Stetson Kennedy photo by Ivy Bigbee courtesy of Florida Artists Hall of Fame website, Florida Division of Cultural Affairs.





Monday, August 22, 2011

Reviewed: “I Wore the Ocean in the Shape of a Girl”


Kelle Groom's (FLAC member) memoir was reviewed in the New York Times Sunday Book Review

Other Words Special Guest

Julie Lequin is a French Canadian artist currently based in Quebec. She received a B.F.A. from Concordia University, Montreal, PQ in 2001 and an M.F.A. from Art Center College of Design, Pasadena, CA in 2005. Julie's multidisciplinary practice interweaves personal history with fictionalized events and circumstances in a manner that constantly blurs the line between the artist as individual and the artist as self-consciously constructed persona. She has exhibited at the Santa Barbara Contemporary Arts Forum in California, La Centrale Powerhouse in Montreal, White Columns in New York City and was most recently included in Between Document and Fiction at MausHabitos in Oporto, Portugual. Lequin was recently honored with the Joseph S. Stauffer Award from the Canada Council for the Arts and has completed residencies at Yaddo, Art Omi, Macdowell Colony and Les Recollets in Paris. 2nd Cannons Publications published her first book and DVD project in 2007.

Tuesday, August 16, 2011

Conference Evening Reader: Carol Frost

Carol Frost, director of is the author of eleven books of poems. The Queen's Desertion, I Will Say Beauty, Love and Scorn: New and Selected Poems, all from Northwestern University Press, are recent volumes. The Florida Book Awards named her latest poetry collection Honeycomb the gold medal winner in poetry for 2010. Her poems have appeared in four Pushcart Prize anthologies, and she has been a recipient of two National Endowment for the Arts fellowships. The Poets’ Prize and Elliston Award committees have also honored her work.

Carol Frost is the Theodore Bruce and Barbara Lawrence Alfond Chair at Rollins College, Winter Park, Florida, where she is professor of English and the Director of Winter with the Writers, A Festival of the Literary Arts. She is also a fore faculty member of the New England College Master of Fine Arts Program in Poetry. She spends time and writes each spring on Florida's "Nature Coast" in Cedar Key.

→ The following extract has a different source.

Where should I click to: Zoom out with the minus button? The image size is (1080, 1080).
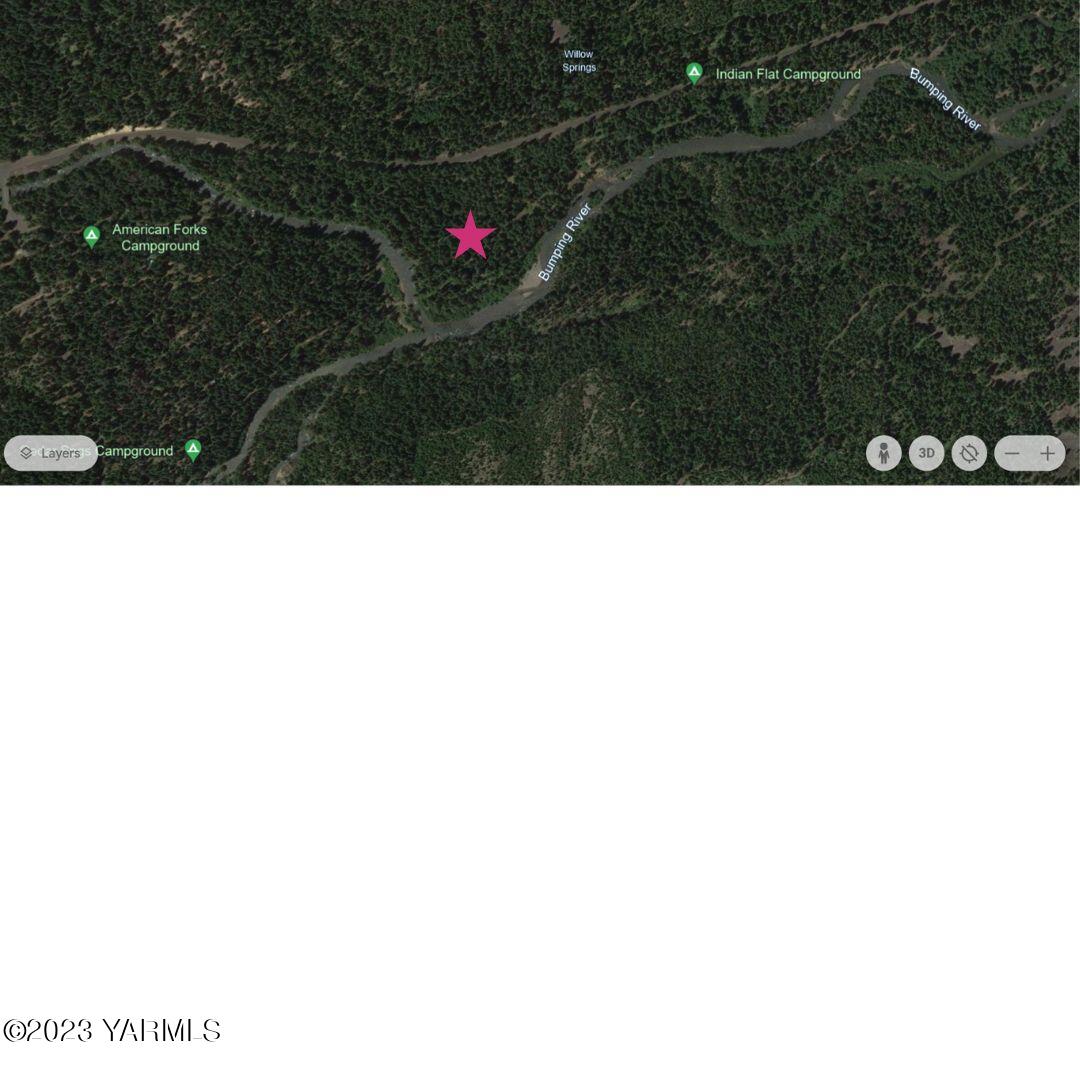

For more information visit:
http://www.poetryfoundation.org/uploads/authors/carol-frost/448x/carol-frost.jpg

http://www.poetryfoundation.org/bio/carol-frost

Watch our website for scheduling information.

Monday, August 8, 2011

Florida Writer's Circuit

This year's FLAC Florida Writer's Circuit (amazing!):
Peter Trachtenberg--October 2011
Erika Meitner--November 2011
Gerry LaFemina--November 2011
Tim Seibles--February 2012
John Blair--April 2012

Thanks to Gianmarc, Rick, and Richard for all their work!